Hemiplegia cerebral palsy. Wes and Molly Chinn never put much thought into these three words, until they heard a doctor diagnose their daughter Annison with this very condition; their infant girl was born with challenges to overcome.
Hemiplegia cerebral palsy refers to half of the body in a paralysis state. Usually the result of stroke, this condition results in limited function on the affected side. For Annison, the use of her left leg, arm and hand was severely restricted; her parents were told that Annison would probably never be able to have much use of those limbs at all due to the effects of a stroke while in the womb.
After the initial shock came a tremendous learning curve to figure out how best to serve their baby girl. Wes and Molly entered the world of therapy. Initially, it was difficult to find treatment with positive results for Annison. When a child receives aggressive muscle treatment, there has to be a remarkable amount of trust present between child and therapist. After visiting several clinics, the Chinns were unsettled, as Annison was not cooperating with the treatments. Finally, the family came to Boyer.
Almost immediately, 8-month old Annison established a strong connection with Physical Therapist Carolyn Kates, the first Boyer staff member to see her for treatment. With 26 years of experience, Kates approached Annison in a welcoming and calming manner. Annison smiled and crawled into Kates’ lap; trust was established at the very start of the Boyer experience.
When asked what the family’s expectations were for Annison, the Chinns resolutely stated that they wanted to see their daughter use both sides of her body normally. They firmly believed that with hard work and determination, Annison would one day use the left side of her body in a highly functioning way.
Like every child at Boyer, Annison was assigned a team of therapists and educators who focused on her needs and, working with the family, defined treatment goals and objectives: Kates worked on gross motor skills and muscle tissue therapy; Kris Echigo, Special Education Teacher, involved Annison in the classroom; Judy Dittmer, Speech-Language-Pathologist, focused on language development; and Kathy Stewart, Occupational Therapist and Research Coordinator, worked on fine motor skills.
Wes Chinn believes Boyer to be the most progressive therapeutic and educational institution for developmentally delayed children in the region. “Boyer is cutting edge, willing to try new ideas to help kids, looking for ways to improve, and thoughtful about processes.” Boyer staff is continually researching evidence-based materials out in the field, looking to incorporate successful new treatments when applicable to a child’s needs.
In Annison’s case, Stewart believed a relatively new form of therapy called Constraint Induced Therapy (CIT) could help to improve Annison’s condition. CIT had recently been developed and tested at Seattle Children’s Hospital, and involves placing a hard cast on a child’s unaffected limb, forcing the child to try to use the impacted side of his or her body.
Initially, the Chinns were hesitant - forcing their child to restrict her usable limb seemed like a cruel thing to do.

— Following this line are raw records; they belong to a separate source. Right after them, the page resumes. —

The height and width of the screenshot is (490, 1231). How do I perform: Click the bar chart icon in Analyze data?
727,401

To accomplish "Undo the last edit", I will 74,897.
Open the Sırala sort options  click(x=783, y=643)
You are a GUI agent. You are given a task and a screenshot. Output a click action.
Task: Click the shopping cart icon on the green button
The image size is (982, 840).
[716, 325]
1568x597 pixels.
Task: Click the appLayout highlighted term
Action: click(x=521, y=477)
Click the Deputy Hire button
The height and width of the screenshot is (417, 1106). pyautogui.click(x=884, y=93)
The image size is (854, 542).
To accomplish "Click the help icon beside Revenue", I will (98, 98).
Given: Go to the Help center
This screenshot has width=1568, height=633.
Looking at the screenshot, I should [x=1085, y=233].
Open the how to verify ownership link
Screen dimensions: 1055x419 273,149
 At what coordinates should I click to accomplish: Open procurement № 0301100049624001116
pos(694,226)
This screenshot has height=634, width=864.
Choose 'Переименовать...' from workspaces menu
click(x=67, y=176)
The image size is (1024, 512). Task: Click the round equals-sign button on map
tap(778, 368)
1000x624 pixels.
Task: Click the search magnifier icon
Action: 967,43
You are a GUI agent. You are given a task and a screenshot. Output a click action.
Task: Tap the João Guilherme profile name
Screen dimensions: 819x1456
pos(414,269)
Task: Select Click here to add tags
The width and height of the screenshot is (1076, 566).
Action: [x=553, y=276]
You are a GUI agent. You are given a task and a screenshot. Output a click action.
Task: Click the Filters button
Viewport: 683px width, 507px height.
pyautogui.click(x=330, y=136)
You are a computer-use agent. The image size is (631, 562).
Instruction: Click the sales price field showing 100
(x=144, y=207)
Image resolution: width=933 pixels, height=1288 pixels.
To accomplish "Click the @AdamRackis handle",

But Stewart supplied them with the evidence-based research supporting the treatment and they soon became convinced that CIT was worth pursuing.
Stewart partnered with Seattle Children’s Hospital to learn more about CIT and was trained to mold a cast by a Children’s therapist. Annison was 2-1/2 when the intensive treatment began, with Stewart casting Annison’s right arm for three weeks. Stewart devoted herself to seeing the little girl every day during CIT, and recruited University of Washington occupational therapy graduate students to assist in the Chinn home. Though the treatment was a challenge, Annison’s willingness to try difficult things, dedicated persistence, and strong network of supporters, saw her through.
After seeing positive results after the first treatment, Boyer and the Chinns agreed to try CIT a second time when Annison turned 3-1/2, and again after she turned 4. Each treatment was more successful than the previous; Annison is now able to grasp objects with her left hand, dress herself, and help mom in the kitchen with the rolling pin.
“Annison exceeded all expectations. At the age of 4, she is still getting better,” Wes happily relates. Her protective reaction developed, now stretching out her left arm to cushion a fall. She also trusts other newfound abilities, such as shifting weight to her left leg.
Because of Annison’s successes with CIT, more Occupational Therapists at Boyer are interested in using the technique. Thanks to Stewart’s collaboration with Seattle Children’s Hospital, Boyer now has the training to offer treatment and the ability to manufacture casts on-site.
CIT was just one facet of therapy and support that Annison received at Boyer. Many staff members, the Executive Director, and outside collaborators were able to impact Annison’s journey to improvement. As the primary caregivers, Wes and Molly also desired to be active participants in Annison’s physical betterment. Family involvement is a key element of Boyer’s program.
“I don’t feel lost anymore,” Wes strongly relates on being able to accommodate Annison’s goals outside of Boyer. Boyer laid the groundwork for Annison and her family to be empowered, to remain committed to pursuing life with no limits.